El ritmo es regular, con una frecuencia de 48 latidos por minuto. La duración del complejo QRS es normal (0,08 s), la morfología es normal y el eje también es normal, entre 0º y 90º (complejo QRS positivo en derivaciones I y aVF). Los intervalos QT/QTc son normales (440/390 ms). Se observan ondas P (+), pero sin relación con los complejos QRS (es decir, intervalos PR variables; un signo de disociación auriculoventricular). Las ondas P son positivas en las derivaciones I, II, aVF y V4-V6. Por tanto, hay un ritmo sinusal subyacente. La mayoría de los intervalos PP es constante (└┘) con una frecuencia de 75 latidos por minuto.

Hay dos causas de disociación auriculoventricular. Una es el bloqueo auriculoventricular completo (tercer grado), en el que la frecuencia auricular es más rápida que la de los complejos QRS, y la otra es un marcapasos bajo acelerado (en la unión o ventricular) con una frecuencia auricular más lenta que la frecuencia de los complejos QRS. Por tanto, existe un bloqueo auriculoventricular completo y el ritmo de escape se origina en la unión.
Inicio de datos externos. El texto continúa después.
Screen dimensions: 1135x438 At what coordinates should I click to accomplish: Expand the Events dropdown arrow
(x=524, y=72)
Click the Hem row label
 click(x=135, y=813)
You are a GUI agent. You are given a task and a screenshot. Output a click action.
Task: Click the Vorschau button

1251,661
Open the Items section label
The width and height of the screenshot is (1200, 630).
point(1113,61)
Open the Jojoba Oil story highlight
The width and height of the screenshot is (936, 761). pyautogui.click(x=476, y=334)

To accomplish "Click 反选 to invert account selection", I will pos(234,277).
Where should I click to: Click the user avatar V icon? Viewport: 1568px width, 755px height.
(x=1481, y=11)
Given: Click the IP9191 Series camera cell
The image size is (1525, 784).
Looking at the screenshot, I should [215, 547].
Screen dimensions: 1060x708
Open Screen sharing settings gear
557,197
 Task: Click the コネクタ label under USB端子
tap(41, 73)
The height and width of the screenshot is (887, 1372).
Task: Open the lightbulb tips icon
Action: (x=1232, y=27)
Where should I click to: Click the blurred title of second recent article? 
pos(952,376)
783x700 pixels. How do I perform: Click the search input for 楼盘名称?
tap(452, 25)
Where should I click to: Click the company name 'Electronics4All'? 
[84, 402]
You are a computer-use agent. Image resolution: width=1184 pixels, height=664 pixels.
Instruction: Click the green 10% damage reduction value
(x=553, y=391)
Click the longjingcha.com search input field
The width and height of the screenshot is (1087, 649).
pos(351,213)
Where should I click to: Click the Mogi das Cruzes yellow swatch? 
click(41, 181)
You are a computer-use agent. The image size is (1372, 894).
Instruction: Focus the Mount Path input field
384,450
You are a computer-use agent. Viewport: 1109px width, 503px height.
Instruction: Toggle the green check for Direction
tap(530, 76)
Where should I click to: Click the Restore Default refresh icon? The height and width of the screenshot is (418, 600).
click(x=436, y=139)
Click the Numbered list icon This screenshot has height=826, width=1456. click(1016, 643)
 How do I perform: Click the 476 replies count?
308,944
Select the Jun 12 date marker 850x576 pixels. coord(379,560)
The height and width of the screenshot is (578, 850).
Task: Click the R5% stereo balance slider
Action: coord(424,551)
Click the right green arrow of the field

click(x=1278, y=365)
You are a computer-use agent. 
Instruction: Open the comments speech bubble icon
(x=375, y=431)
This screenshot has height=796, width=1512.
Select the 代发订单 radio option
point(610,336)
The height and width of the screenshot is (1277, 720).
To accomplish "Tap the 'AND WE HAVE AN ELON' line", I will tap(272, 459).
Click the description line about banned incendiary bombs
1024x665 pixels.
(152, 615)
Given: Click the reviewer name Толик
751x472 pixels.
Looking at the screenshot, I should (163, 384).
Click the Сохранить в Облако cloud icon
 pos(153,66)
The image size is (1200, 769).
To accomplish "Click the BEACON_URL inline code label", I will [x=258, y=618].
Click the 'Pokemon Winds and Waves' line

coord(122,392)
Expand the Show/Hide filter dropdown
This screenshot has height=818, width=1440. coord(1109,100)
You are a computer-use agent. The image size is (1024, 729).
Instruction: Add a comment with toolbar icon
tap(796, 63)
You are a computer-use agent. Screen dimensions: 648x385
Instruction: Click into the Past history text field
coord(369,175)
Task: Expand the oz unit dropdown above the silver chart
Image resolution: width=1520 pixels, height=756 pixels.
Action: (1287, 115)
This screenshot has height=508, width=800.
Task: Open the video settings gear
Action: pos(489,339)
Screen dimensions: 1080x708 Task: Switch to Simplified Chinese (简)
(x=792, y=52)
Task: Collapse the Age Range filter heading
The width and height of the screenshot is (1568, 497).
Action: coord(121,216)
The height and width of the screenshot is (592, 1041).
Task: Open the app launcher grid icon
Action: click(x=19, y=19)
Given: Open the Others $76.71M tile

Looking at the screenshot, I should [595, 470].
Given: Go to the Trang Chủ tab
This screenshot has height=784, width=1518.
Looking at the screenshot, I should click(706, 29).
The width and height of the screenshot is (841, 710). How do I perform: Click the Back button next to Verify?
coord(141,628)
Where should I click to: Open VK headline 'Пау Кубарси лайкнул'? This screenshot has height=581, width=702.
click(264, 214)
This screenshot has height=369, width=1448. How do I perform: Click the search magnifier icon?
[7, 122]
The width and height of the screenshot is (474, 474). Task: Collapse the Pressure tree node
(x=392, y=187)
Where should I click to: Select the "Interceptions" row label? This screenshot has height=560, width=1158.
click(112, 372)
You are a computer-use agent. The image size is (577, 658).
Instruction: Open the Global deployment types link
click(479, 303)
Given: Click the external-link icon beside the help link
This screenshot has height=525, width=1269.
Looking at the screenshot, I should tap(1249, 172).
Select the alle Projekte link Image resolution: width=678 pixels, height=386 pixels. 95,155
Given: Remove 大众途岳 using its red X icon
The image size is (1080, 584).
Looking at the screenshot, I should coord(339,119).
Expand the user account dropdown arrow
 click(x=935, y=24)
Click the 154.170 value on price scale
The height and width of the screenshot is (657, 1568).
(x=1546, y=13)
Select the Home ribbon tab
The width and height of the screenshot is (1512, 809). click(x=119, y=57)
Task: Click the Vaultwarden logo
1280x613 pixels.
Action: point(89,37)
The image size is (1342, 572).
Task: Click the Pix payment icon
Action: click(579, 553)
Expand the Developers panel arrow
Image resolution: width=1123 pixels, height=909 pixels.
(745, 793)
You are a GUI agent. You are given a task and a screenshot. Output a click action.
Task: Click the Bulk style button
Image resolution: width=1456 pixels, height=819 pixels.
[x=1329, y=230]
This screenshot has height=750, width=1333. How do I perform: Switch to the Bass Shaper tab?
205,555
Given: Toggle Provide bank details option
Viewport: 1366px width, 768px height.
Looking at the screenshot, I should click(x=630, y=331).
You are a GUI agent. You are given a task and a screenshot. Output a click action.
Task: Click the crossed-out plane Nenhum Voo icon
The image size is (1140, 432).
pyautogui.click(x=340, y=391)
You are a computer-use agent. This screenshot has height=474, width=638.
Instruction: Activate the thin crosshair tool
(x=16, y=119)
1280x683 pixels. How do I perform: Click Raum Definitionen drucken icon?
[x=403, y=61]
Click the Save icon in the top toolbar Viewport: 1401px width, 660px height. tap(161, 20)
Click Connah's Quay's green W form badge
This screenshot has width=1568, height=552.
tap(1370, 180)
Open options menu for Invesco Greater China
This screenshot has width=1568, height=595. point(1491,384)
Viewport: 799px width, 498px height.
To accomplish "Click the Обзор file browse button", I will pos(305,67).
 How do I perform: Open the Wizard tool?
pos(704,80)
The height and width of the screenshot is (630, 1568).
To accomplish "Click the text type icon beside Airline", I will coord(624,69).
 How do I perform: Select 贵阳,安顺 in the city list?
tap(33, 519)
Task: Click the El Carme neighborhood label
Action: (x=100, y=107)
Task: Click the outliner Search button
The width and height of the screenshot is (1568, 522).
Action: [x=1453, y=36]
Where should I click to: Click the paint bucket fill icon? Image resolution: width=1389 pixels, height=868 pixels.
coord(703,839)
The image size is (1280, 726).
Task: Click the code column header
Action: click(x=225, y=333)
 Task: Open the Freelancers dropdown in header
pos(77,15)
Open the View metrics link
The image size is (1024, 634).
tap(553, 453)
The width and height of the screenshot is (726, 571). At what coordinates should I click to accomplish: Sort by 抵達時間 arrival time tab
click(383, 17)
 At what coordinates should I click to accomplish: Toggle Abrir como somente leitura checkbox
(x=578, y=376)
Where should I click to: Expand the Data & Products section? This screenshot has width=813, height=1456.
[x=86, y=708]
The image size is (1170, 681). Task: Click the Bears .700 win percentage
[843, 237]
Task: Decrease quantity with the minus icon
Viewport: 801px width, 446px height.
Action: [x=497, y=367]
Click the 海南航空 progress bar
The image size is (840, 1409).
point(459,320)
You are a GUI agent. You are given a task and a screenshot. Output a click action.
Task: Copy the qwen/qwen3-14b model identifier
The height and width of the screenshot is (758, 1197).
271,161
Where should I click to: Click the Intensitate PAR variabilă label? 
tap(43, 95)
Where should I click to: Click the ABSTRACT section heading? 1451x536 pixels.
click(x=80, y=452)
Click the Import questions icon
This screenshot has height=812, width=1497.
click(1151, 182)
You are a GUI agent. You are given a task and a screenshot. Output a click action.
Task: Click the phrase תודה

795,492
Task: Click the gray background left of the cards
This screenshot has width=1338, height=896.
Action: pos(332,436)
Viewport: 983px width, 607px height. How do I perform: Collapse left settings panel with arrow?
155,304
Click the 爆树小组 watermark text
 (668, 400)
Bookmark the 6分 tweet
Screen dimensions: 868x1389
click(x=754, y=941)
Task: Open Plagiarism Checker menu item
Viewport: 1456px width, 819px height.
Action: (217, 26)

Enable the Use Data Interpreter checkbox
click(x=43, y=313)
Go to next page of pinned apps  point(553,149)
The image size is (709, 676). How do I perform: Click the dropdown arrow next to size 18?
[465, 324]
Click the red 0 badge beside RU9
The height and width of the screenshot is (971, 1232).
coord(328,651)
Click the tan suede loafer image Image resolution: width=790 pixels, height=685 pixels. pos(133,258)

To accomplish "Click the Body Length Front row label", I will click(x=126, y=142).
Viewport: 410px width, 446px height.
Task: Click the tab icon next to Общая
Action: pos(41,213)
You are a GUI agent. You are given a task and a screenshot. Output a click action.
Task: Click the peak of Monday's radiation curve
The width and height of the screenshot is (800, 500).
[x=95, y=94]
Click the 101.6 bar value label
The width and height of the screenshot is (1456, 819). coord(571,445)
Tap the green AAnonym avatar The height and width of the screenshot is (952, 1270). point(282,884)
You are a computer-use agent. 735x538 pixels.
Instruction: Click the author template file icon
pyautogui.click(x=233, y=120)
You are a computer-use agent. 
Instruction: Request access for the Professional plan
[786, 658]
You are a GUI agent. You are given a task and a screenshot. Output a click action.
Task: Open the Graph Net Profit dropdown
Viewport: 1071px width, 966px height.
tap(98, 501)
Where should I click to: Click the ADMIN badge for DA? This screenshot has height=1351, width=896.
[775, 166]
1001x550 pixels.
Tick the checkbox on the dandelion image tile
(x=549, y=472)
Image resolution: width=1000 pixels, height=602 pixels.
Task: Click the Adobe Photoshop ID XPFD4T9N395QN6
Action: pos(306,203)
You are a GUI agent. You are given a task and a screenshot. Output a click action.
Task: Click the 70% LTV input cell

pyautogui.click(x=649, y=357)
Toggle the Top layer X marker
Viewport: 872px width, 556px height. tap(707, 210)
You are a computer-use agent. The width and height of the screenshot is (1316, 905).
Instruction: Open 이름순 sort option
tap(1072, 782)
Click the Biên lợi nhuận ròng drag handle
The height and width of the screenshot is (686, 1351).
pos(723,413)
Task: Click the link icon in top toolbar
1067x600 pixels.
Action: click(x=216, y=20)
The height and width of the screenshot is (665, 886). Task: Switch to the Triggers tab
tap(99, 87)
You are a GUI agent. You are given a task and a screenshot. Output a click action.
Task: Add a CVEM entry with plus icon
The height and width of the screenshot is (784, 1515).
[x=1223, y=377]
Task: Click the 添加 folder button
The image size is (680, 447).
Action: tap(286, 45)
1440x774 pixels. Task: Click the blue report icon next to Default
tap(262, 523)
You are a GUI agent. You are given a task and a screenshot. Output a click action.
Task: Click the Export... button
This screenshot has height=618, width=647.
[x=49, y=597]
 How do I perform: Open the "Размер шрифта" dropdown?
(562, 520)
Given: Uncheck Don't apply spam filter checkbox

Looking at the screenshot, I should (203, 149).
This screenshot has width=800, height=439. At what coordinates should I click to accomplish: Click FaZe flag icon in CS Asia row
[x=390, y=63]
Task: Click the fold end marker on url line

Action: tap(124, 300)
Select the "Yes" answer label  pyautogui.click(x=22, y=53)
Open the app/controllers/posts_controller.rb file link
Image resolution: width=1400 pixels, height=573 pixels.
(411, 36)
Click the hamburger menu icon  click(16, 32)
La etiología del ritmo de escape no estaba basada en la frecuencia del ritmo de escape, sino en la morfología del complejo QRS, que en este paciente es normal.

Se observan tres intervalos PP más largos (↔). Los tres están asociados a un complejo QRS (tercero, cuarto y sexto; [v]) con una morfología ligeramente diferente por deflexión negativa observada después de estos complejos QRS (^). Esto representa una onda P retrógrada como consecuencia de conducción ventriculoauricular asociada al complejo de la unión. El nódulo sinusal se reajusta como consecuencia de la activación auricular retrógrada y es responsable del intervalo PP largo. Aunque existe un bloqueo auriculoventricular anterógrado completo, puede haber conducción ventriculoatrial o retrógrada hasta en 40% de los casos. Esto se debe a:

  • Parámetros diferentes de conducción nodal auriculoventricular anterógrada y retrógrada.

  • Vías nodales auriculoventriculares dobles, una de ellas con capacidad de conducción ventriculoatrial.

  • Presencia de un haz de puenteo oculto que solo conduce mediante conducción retrógrada.

Además, hay dos ondas P prematuras (*) con una morfología diferente a la de las ondas P sinusales. Hay extrasístoles auriculares que no se conducen (es decir, extrasístoles auriculares bloqueados).